NYU Prof.: Glass-Steagall Is What Can Replace Dodd-Frank
Nov. 23, 2016 (EIRNS)—One simple discussion of restoring the 1933 Glass-Steagall banking separation law and dispensing with the Dodd-Frank Act was published in Financial News Nov. 16, by New York University Stern School of Business Prof. Roy C. Smith, and headlined "Welcome Back, Glass-Steagall?"
Professor Smith noted that Trump supports restoring Glass-Steagall, like Sen. Bernie Sanders; but unlike Sanders, wants to do away with Dodd-Frank—and Smith lists a number of reasons Dodd-Frank should be ditched.
"Dodd-Frank would have to be replaced by something," he wrote.

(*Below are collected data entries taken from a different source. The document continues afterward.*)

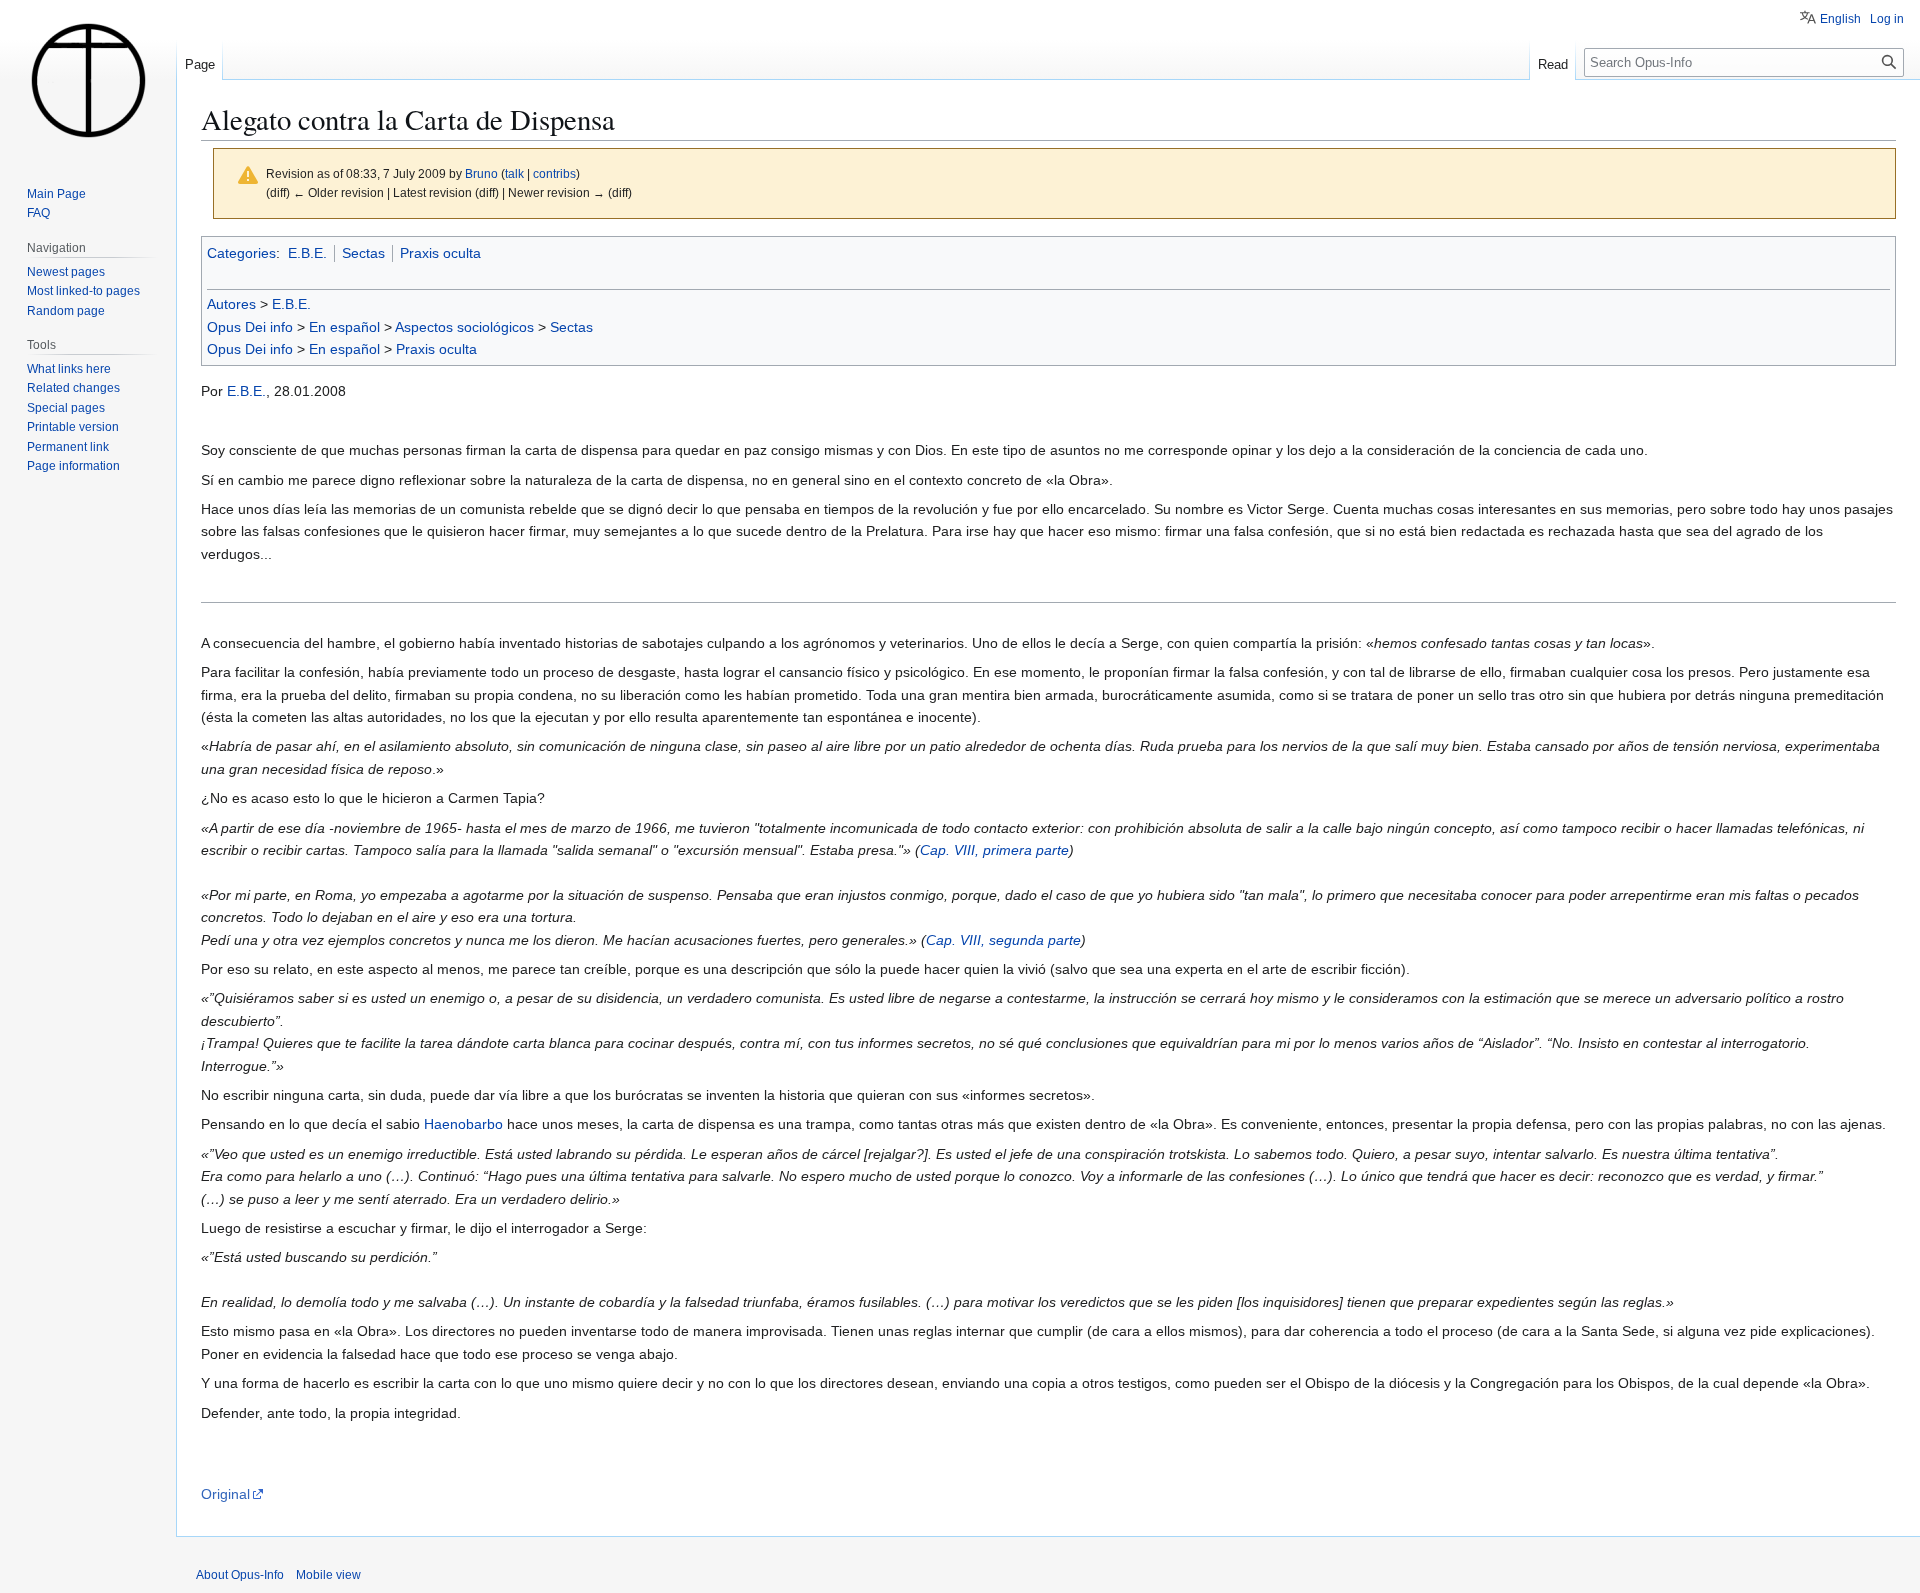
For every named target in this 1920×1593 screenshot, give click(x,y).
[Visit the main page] (88, 80)
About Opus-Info (240, 1575)
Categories (241, 253)
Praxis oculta (440, 253)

"Americans are still angry at the banks and distrustful of them. So why not Glass-Steagall? It was simple (only 37 pages long), inexpensive, and provided for stability and safety of the U.S. banking system for 66 years. A Trumpian deal swapping Glass-Steagall for Dodd-Frank, which would also involve breaking up the banks, brilliantly delivers three campaign promises in one stroke.
"Could Trump get such a deal through Congress? Probably."
(Here even the Washington Post, which opposes Glass-Steagall, agrees in a Nov. 18 editorial:
"There is no shortage of proposals for doing this [replacing Dodd-Frank]. The Republican platform’s odd call for a restoration of the Depression-era Glass-Steagall Act, would enjoy bipartisan support...")
Professor Smith then dismissed attempts to strip away and amend parts of the impossibly complex, 2,300-page Dodd-Frank Act with its 22,000 pages of regulations, as opening an immense can of worms. Thus he dismisses the idea of Trump’s "financial transition coordinator," former SEC Commissioner Paul Atkins.
"How would we cope with the re-imposition of Glass-Steagall? The law would have to be modernised (e.g., do securities include government obligations, tradable bank loans and derivatives?) but it could be done. But, only the largest US banks (five or six) would be affected meaningfully. They would have to spin off their investment banking subsidiaries as they did in the 1930s. Most of the banks would object to this strenuously, but at least two of them, Citigroup and Bank of America, longtime too-big-to-manage underperformers trading well below book value, would be better off breaking up. Neither are likely to do so on their own.
"The blunt force of politics is not usually the best way for economic policy to be made, but maybe this time it is."